The largest sovereign fund in the world will he by the end of the year to cross the symbolic milestone of 1,000 dollars ? The Norwegian sovereign wealth fund has seen its value graze the ceiling at the end of the second quarter, driven by the upturn in the stock market, show official figures released on Tuesday.
With a yield of 2.6% over the quarter, the fund saw its value reach 8.020 billion crowns (957 billion dollars in the course of time) on 30 June, said the Bank of Norway, in charge of its management.
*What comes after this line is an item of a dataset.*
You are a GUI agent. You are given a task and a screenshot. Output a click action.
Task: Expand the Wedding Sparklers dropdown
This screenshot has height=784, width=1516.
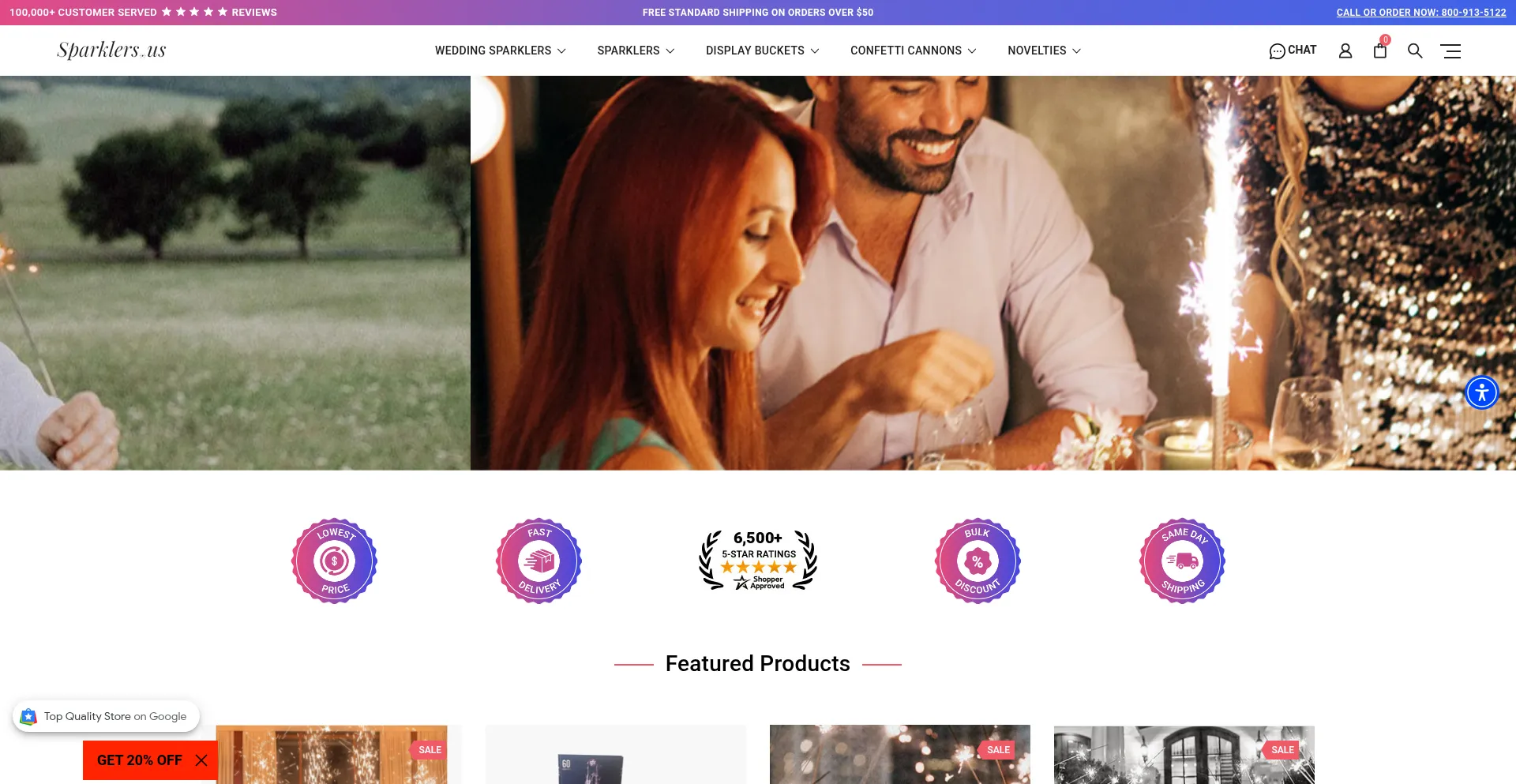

Since then, it has still closer to the bar pharaonic 1,000 billion since it revolved around 976 billion Tuesday afternoon, more than 184.000 dollars for each of the approximately 5.3 million Norwegians.
A 6.5% return in the first half
Intended to capitalize on the oil revenues, the public of the country to sustain the funding of the welfare State, the fund has benefited particularly from the second quarter’s gain of 3.4% on its equity investments. These represent 65.1 per cent of his portfolio with shares in approximately the 9,000 companies around the world, the three main ones being Apple (58.2 billion crowns at the end of June), Nestlé (50,7 billion) and the house-mother of Google, Alphabet (42.7 billion). The investment in bonds (32.4% of assets) and real estate (2.5%) were meanwhile posted returns of 1.1% and 2.1%.
For the entire first half, the overall yield amounted to 6.5%, a gain of 499 billion crowns, the highest result in the history of the fund financed since 1996.
“We can’t expect returns as high in the future”, however, has repeated the number two in the fund, Trond Grande, in a press release.
The bottom of wool the government
In the second quarter, the government has again punctured the big pot, to the tune of 16.3 billion crowns, to fuel its budget. Because of the fall in the price of hydrocarbons, Oslo draws now more in the fund than it does to put in.
This practice is, however, subject to stringent conditions: to avoid that the bottom wool does eventually shrink, the right team in power has decided to lower to 3%, against 4% previously, the maximum withdrawals allowed.